▸ DATA SHOWN
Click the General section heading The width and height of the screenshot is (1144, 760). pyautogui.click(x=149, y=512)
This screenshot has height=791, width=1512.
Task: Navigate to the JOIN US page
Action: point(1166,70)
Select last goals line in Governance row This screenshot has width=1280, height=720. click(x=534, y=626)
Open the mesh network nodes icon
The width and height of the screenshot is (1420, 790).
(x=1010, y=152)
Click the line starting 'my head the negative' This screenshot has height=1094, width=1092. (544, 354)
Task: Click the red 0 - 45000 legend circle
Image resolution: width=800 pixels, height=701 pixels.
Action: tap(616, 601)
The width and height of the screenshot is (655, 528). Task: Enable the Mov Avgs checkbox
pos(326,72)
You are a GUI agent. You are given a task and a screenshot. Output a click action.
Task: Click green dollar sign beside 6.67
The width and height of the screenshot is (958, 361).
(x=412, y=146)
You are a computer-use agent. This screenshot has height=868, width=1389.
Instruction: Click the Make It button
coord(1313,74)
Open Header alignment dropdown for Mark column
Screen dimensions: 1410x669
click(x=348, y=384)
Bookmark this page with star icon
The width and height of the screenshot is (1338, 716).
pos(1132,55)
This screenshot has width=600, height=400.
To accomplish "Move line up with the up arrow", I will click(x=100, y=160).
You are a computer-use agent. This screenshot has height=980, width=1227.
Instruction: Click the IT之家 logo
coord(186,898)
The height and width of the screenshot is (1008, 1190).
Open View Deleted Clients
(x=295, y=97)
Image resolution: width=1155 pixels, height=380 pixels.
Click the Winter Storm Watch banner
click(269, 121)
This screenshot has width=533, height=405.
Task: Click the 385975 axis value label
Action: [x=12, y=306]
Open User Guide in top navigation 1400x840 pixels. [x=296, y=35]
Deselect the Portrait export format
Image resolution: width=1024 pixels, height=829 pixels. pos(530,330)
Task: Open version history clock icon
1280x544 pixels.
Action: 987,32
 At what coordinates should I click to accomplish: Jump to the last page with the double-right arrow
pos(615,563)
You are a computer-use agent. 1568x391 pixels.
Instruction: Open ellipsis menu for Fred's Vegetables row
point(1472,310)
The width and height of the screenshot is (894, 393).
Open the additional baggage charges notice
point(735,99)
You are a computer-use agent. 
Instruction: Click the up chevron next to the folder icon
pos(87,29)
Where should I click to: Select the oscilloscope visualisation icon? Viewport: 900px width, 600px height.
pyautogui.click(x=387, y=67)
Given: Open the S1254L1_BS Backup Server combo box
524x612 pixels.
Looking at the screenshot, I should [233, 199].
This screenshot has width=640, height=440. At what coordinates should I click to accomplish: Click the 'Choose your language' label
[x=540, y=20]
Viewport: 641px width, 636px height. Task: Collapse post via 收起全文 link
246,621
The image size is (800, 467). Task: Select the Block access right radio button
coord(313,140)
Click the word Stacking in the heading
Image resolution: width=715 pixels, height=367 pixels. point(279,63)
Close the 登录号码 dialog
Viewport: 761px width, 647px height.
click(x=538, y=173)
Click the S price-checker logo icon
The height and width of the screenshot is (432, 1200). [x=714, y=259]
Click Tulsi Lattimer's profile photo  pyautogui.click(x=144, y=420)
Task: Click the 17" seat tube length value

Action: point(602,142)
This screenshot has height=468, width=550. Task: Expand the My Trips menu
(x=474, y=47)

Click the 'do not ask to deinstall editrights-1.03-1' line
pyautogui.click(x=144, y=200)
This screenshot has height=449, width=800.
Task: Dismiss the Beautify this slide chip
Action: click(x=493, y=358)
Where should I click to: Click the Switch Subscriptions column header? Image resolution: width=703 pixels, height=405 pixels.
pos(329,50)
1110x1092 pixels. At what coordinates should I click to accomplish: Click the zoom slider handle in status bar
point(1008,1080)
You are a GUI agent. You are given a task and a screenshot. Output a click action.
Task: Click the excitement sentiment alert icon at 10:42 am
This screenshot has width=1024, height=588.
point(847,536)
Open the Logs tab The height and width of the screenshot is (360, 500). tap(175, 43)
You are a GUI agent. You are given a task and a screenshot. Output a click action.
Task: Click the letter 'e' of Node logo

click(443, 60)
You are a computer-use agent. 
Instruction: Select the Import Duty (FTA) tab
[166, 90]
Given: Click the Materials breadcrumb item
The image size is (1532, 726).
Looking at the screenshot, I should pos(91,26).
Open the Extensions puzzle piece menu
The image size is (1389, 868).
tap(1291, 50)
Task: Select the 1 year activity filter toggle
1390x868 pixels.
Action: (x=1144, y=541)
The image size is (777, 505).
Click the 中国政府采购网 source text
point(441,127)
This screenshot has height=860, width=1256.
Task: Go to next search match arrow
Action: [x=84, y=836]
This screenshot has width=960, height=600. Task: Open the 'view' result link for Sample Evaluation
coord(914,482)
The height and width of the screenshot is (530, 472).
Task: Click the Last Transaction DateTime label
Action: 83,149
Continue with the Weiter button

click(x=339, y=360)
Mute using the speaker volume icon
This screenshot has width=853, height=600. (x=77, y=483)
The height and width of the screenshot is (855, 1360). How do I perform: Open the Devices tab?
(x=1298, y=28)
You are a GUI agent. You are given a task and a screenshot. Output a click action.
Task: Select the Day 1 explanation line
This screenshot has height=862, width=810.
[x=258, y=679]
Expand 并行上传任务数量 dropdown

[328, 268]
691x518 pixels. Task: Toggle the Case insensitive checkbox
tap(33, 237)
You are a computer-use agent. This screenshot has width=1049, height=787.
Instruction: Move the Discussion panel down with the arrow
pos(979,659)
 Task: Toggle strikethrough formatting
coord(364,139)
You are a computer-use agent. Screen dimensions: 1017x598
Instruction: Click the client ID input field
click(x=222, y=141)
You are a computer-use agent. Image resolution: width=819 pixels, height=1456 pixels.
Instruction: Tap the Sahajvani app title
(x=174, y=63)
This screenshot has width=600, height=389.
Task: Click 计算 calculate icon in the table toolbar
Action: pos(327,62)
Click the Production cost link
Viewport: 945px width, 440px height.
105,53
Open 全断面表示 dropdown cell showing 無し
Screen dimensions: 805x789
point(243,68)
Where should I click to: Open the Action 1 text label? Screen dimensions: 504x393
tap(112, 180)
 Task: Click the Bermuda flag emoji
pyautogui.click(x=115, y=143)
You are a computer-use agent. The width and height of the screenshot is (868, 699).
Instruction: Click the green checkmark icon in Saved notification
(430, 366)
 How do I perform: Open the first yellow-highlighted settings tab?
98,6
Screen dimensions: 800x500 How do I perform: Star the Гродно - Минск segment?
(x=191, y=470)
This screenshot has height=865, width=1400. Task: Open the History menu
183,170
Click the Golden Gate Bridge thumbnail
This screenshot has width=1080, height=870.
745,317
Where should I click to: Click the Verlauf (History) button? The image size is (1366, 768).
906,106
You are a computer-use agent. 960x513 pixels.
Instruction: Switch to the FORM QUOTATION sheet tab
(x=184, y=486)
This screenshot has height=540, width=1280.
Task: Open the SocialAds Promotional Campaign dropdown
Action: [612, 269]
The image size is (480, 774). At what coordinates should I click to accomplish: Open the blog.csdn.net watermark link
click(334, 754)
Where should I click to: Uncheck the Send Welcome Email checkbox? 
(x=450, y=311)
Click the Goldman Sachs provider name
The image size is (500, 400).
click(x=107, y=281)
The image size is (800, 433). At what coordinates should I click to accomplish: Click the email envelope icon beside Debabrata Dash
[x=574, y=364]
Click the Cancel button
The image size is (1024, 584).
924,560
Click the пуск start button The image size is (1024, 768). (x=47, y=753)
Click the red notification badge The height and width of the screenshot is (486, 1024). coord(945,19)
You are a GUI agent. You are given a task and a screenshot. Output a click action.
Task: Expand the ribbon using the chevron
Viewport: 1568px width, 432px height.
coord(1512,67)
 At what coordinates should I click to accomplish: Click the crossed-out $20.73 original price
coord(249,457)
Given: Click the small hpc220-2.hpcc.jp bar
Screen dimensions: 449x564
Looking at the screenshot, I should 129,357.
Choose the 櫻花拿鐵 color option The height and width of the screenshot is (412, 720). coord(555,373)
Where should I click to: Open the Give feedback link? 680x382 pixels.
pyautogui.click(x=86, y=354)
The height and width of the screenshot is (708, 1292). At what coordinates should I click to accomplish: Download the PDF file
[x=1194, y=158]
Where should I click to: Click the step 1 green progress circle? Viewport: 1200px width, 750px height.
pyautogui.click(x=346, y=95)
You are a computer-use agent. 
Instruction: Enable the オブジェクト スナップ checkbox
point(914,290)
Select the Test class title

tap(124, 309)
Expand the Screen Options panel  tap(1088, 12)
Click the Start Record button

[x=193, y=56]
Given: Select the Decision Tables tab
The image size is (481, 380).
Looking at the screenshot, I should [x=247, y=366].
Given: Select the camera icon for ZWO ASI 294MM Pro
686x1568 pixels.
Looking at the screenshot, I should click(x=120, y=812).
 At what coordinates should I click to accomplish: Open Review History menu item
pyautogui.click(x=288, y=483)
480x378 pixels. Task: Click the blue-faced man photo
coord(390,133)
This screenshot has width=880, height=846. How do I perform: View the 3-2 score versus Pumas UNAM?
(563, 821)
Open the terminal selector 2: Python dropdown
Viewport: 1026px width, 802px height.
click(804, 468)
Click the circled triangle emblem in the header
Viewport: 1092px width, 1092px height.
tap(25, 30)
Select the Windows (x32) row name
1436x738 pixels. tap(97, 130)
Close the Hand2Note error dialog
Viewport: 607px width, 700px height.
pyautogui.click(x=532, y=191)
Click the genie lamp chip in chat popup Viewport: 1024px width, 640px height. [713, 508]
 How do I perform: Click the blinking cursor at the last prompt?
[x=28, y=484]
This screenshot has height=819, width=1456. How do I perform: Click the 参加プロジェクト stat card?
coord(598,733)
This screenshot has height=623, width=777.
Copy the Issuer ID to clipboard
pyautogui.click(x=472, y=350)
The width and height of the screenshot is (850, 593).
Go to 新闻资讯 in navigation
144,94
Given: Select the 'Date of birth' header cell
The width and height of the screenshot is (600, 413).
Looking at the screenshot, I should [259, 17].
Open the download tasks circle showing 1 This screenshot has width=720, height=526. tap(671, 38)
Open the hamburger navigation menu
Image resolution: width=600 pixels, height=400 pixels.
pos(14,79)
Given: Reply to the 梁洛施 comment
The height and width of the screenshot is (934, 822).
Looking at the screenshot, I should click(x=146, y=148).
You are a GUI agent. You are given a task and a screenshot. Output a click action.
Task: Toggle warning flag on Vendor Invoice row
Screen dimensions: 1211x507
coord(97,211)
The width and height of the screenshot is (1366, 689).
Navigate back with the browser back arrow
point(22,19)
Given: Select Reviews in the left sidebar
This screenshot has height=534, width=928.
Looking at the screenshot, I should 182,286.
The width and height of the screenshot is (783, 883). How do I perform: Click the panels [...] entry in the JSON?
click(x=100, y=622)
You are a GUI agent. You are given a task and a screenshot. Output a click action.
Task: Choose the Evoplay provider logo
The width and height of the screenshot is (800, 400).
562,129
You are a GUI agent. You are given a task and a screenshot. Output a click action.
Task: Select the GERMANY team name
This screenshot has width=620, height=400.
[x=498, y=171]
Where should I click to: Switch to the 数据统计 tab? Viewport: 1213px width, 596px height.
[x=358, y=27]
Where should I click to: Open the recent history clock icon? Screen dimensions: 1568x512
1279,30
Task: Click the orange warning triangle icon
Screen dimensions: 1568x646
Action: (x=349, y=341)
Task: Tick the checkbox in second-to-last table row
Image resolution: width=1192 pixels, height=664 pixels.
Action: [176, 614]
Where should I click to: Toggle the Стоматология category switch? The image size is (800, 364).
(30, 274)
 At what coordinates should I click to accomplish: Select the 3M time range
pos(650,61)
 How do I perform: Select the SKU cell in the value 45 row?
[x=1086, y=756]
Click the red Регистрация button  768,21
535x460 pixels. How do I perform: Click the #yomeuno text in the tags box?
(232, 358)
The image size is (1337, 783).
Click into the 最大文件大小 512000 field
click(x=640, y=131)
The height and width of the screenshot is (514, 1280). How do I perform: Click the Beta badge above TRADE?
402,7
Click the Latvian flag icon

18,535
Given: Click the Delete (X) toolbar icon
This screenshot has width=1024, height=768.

▸ PROBLEM DETAILS
Going through the data above, return each line with the word "dialog".

▸ EXERCISE RESPONSE
Close the 登录号码 dialog
Close the Hand2Note error dialog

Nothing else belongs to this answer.